Unsichere Quellenlage hinreichend transparent gemacht

Ein Nachrichtenmagazin berichtet unter der Überschrift „Vizegeheimdienstchefin auf bedenklicher Reise im Iran“ über eine private Reise der Vizepräsidentin des Verfassungsschutzes. Ein Leser des Magazins hält die Berichterstattung für unkorrekt. Die letzte Reise der Verfassungsschützerin sei 2017 gewesen. Die Behauptung in der Überschrift sei falsch, da die Frau 2017 noch nicht „Vizegeheimdienstchefin“ gewesen sei. Der stellvertretende Chefredakteur der Zeitschrift stellt fest, die Berichterstattung über eine problematische Reise der leitenden BfV-Mitarbeiterin basiere auf Recherchen eines äußerst erfahrenen, langjährigen Mitarbeiters. Dieser habe das Bundesamt für Verfassungsschutz mit seinen Rechercheergebnissen konfrontiert. Eine detaillierte Anfrage sei mit dem Satz beantwortet worden: „Wir bitten um Verständnis, dass sich das BfV grundsätzlich nicht zu Mitarbeitenden und deren etwaigen Reisetätigkeiten äußert“. Der stellvertretende Chefredakteur des Magazins spricht von einem erheblichen Informationsinteresse der Öffentlichkeit an diesem Fall. Er stellt fest, dass die Redaktion allen Anforderungen des Pressekodex gerecht geworden ist.
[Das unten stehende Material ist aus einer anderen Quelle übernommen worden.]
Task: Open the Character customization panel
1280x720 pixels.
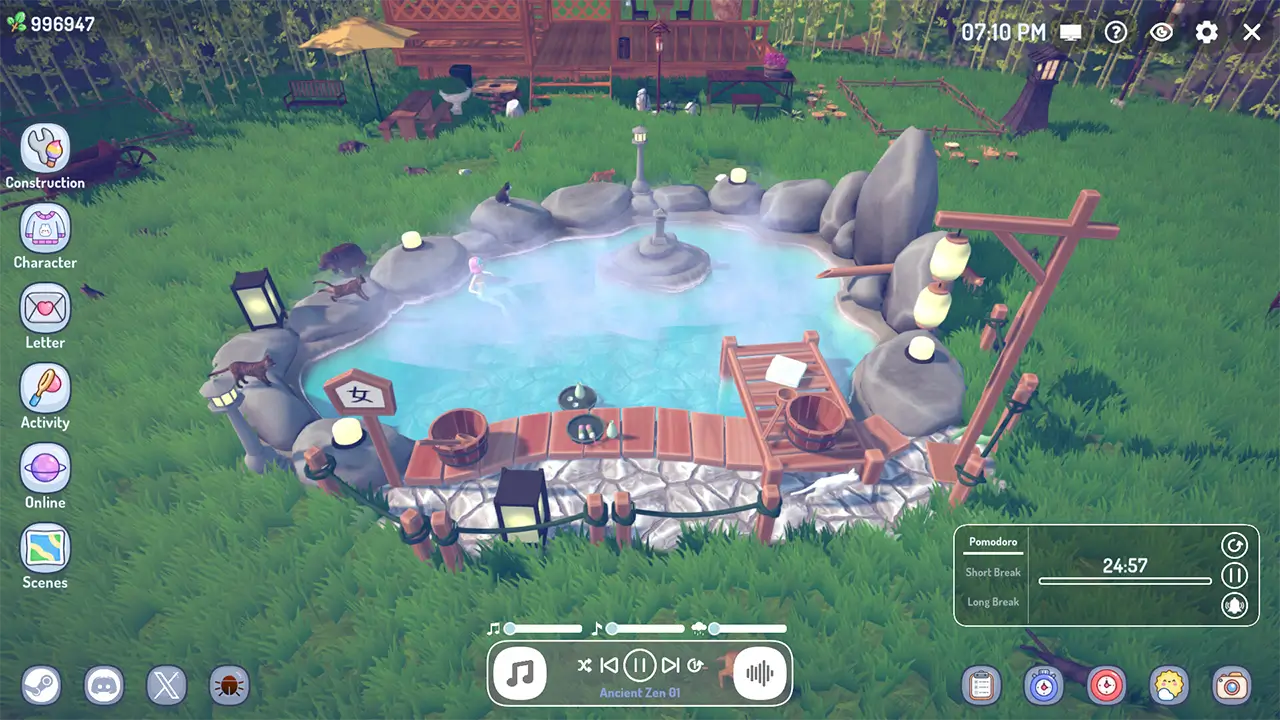Action: pos(45,228)
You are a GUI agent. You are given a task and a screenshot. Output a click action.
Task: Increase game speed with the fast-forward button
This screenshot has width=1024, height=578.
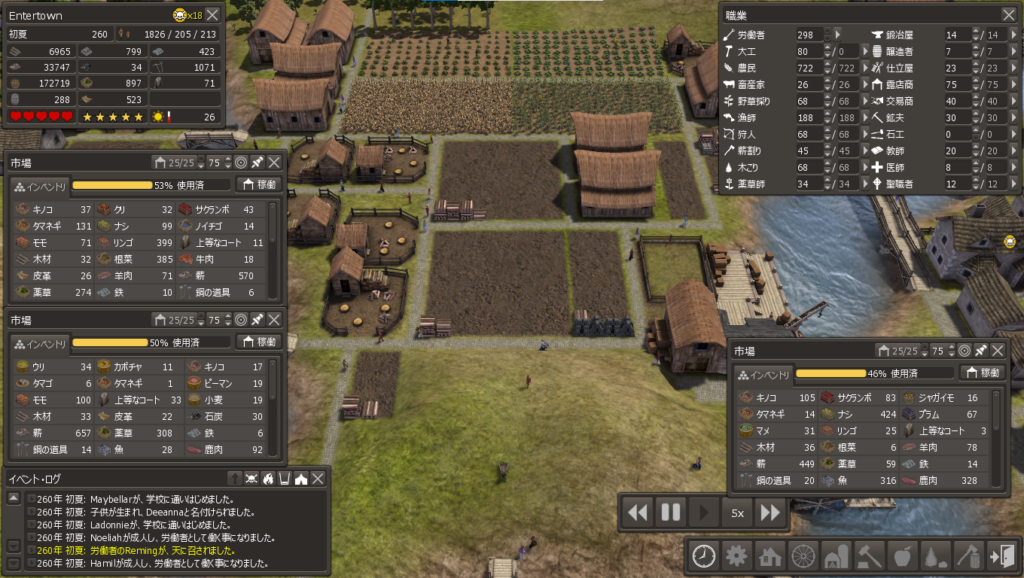point(769,513)
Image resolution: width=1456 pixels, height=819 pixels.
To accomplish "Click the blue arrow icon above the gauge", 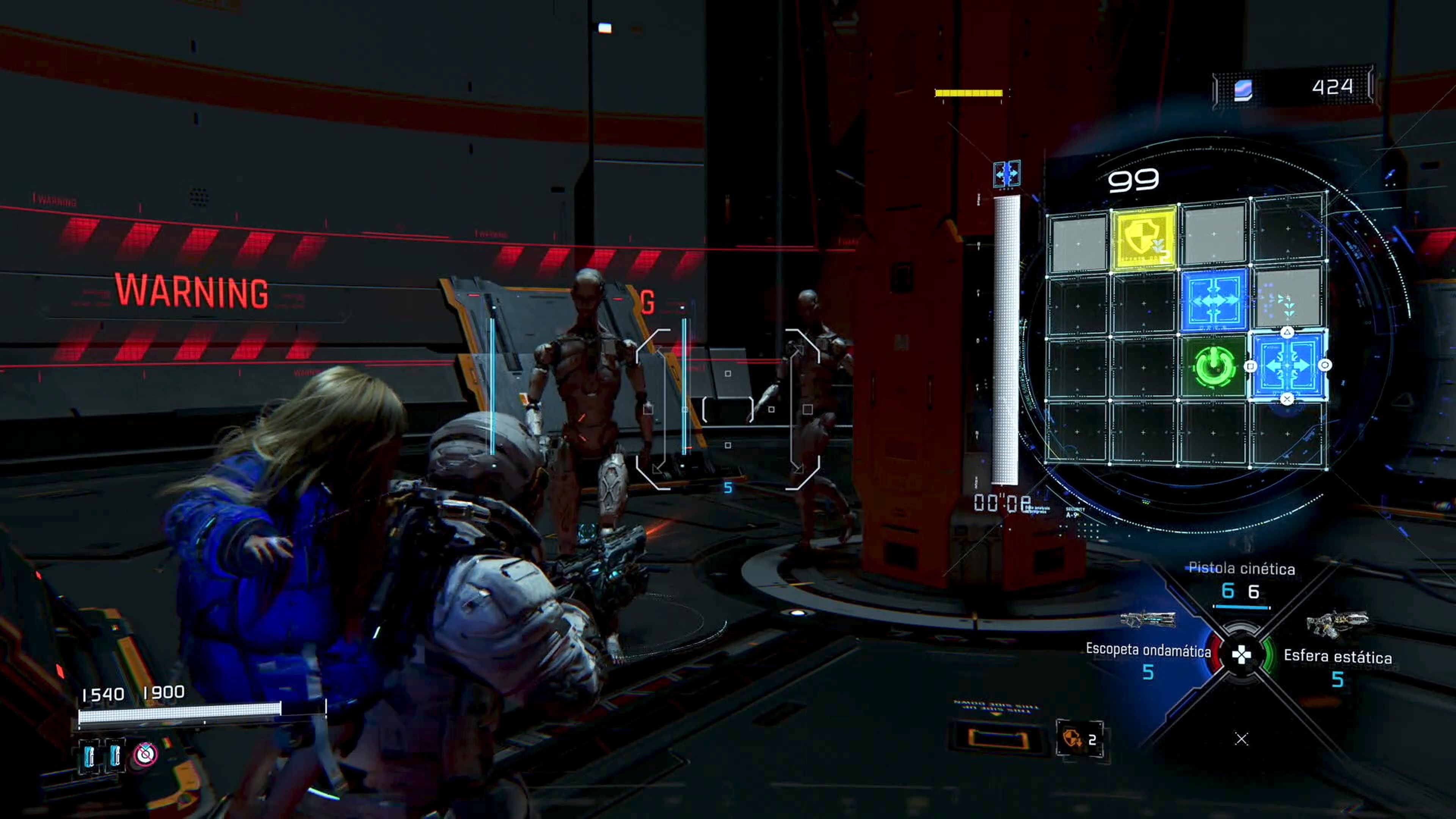I will pos(1007,174).
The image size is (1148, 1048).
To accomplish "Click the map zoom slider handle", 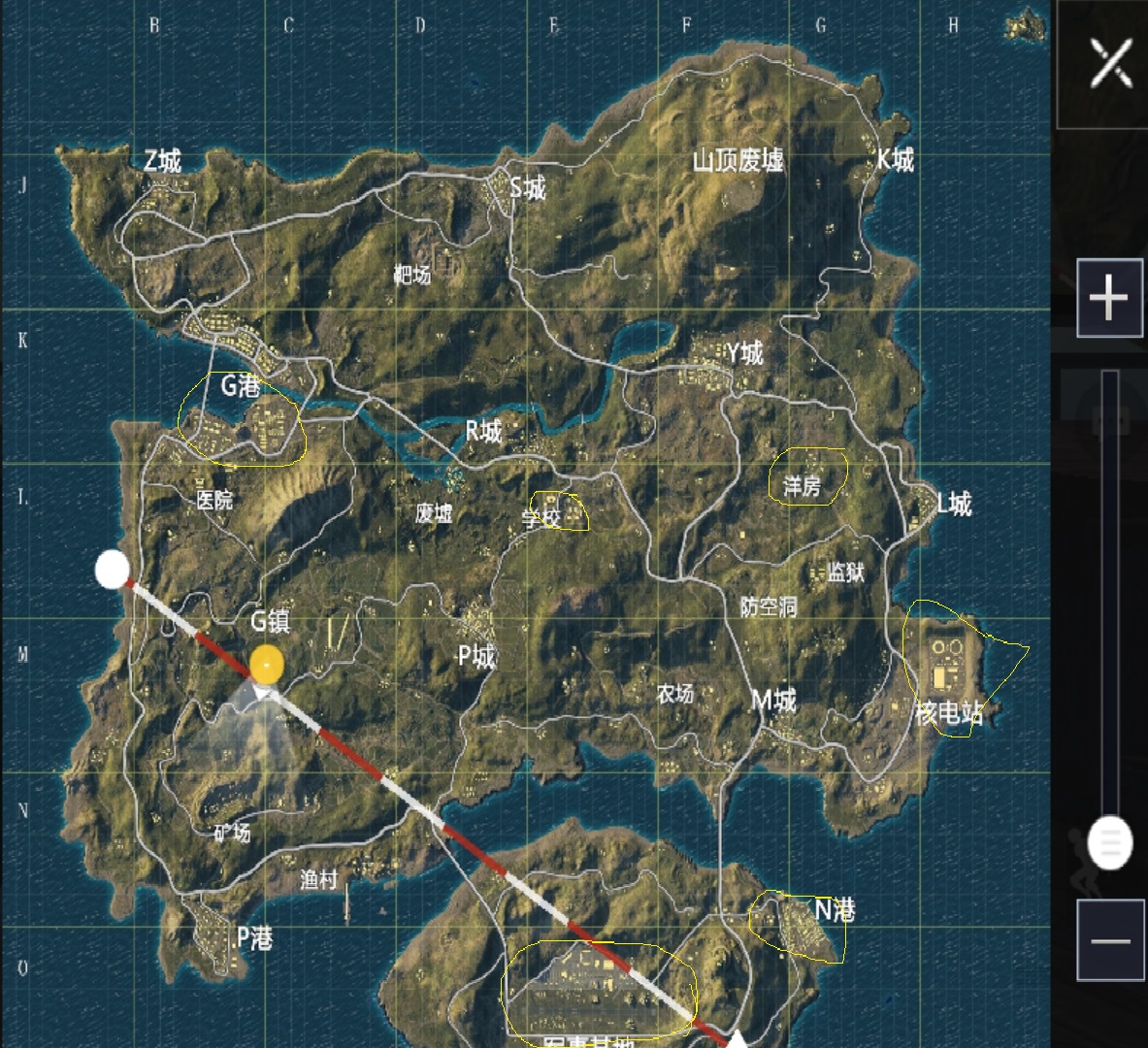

Die stellvertretende Vorsitzende des Beschwerdeausschusses erkennt keinen Verstoß gegen die in Ziffer 2 des Pressekodex festgeschriebene journalistische Sorgfaltspflicht. Die Beschwerde ist unbegründet. Die Redaktion macht in ihrer Stellungnahme glaubhaft, dass die Redaktion nach sorgfältiger Recherche davon ausgehen durfte, dass die Reise wie berichtet stattgefunden hat. Über diesen Vorgang wurde auch in der gebotenen journalistischen Distanz („…hat offenbar…“) berichtet, so dass der Leserschaft die unsichere Quellenlage hinreichend transparent gemacht wurde. Nach Bekanntwerden neuer Informationen, nach denen die fragliche Reise nicht vor kurzem, sondern bereits vor Jahren stattgefunden hat, hat die Redaktion gemäß den in Richtlinie 3.1 des Kodex aufgestellten Anforderungen richtiggestellt.